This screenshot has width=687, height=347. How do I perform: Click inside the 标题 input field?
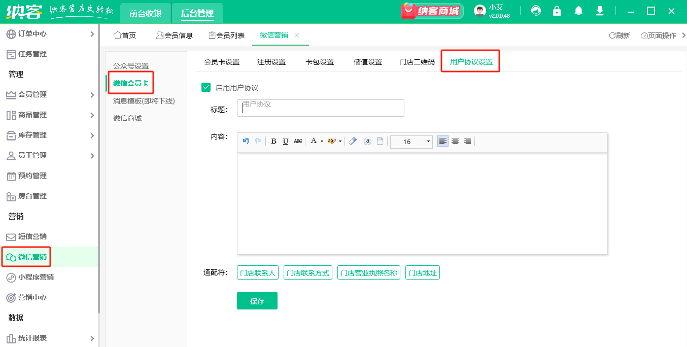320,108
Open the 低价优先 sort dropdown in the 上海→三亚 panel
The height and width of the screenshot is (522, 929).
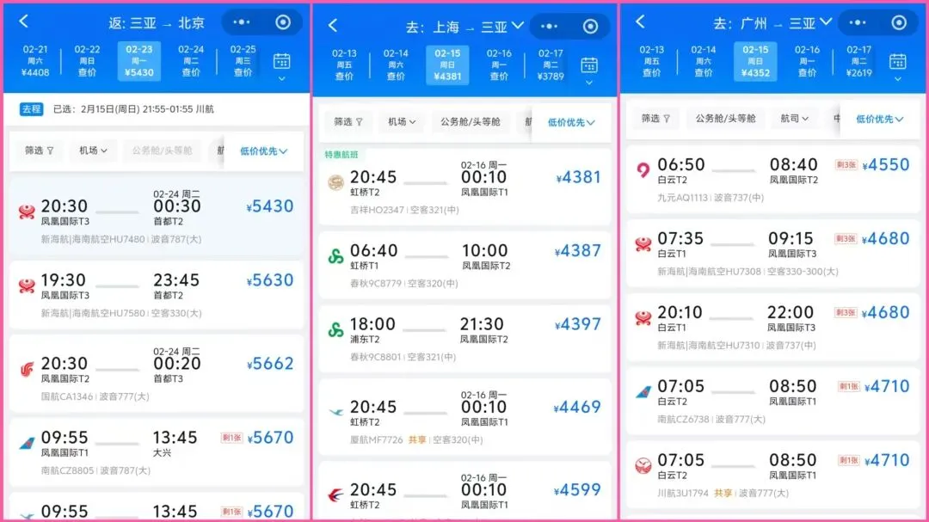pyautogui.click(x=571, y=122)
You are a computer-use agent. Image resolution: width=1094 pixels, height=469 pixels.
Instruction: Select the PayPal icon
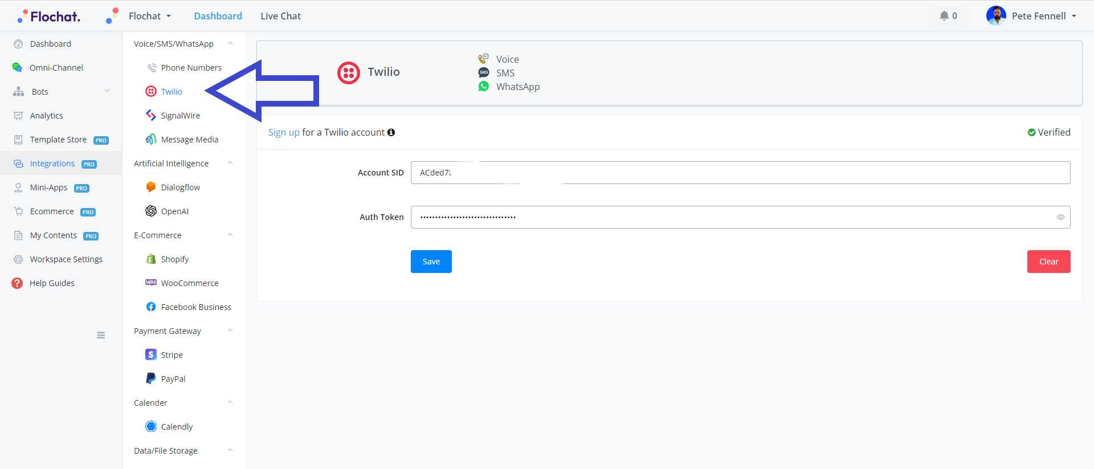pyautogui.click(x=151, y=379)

■ ■ ■ ■ ■ ■ ■

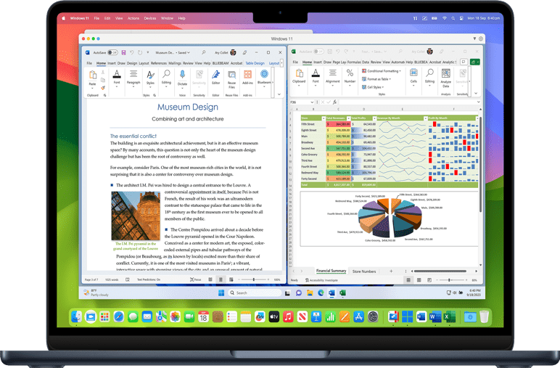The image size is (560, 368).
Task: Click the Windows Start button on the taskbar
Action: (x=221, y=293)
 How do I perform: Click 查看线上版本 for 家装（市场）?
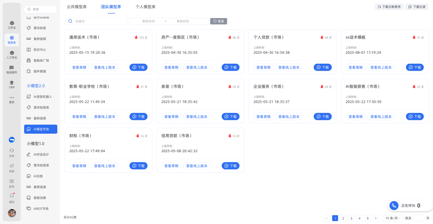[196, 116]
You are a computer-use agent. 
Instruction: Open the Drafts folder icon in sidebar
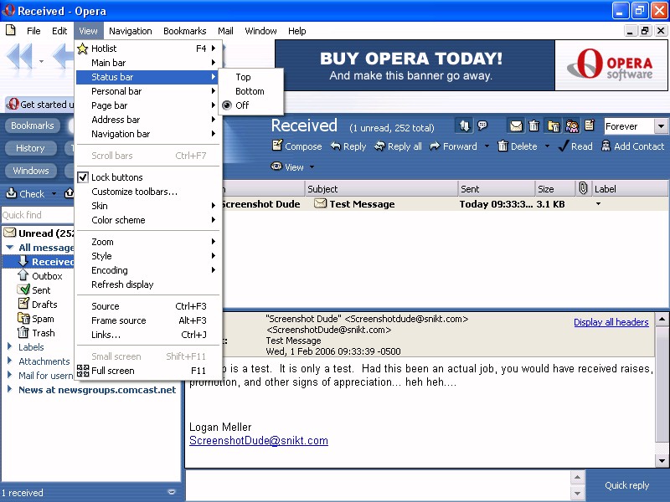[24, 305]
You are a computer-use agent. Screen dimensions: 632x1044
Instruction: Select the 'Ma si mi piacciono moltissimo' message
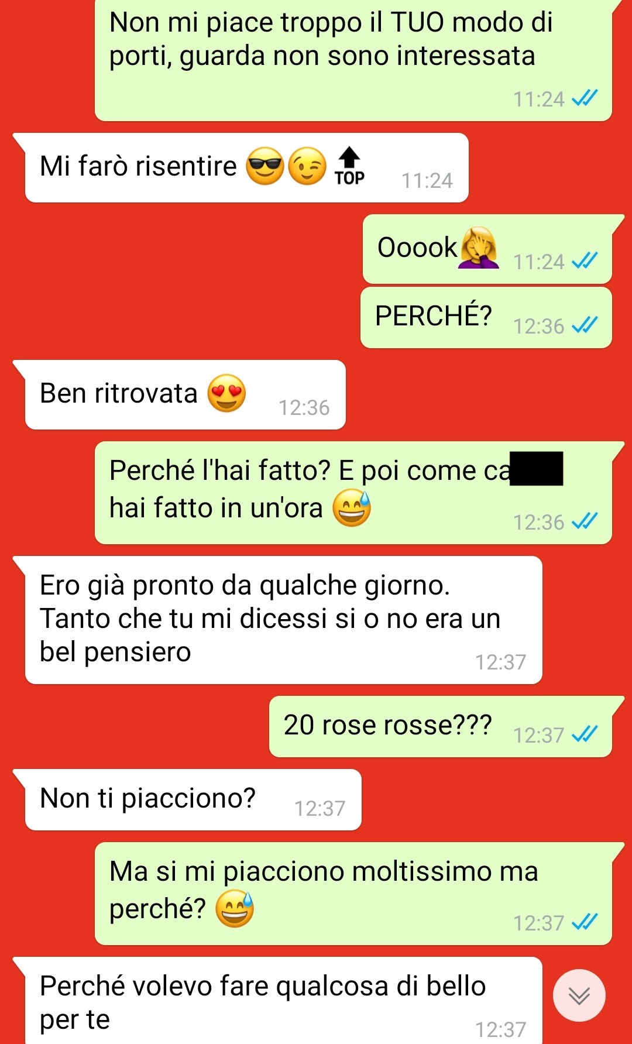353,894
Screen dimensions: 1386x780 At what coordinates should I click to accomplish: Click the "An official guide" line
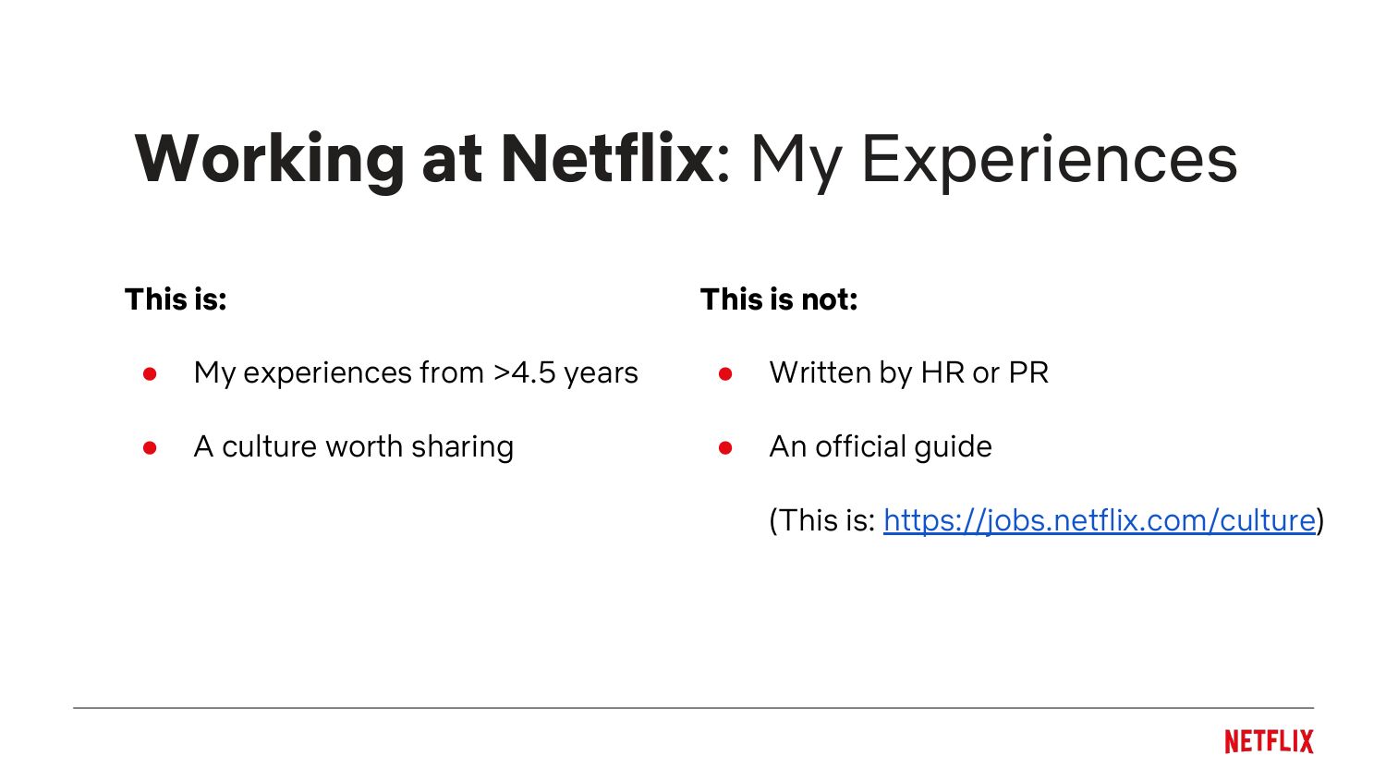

■ ■ ■ ■ ■ ■ ■

** PROBLEM DESCRIPTION **
How many of the lines in the records include the word "dimensions"? Only the number should be given.

** ANSWER TO THE PROBLEM **
2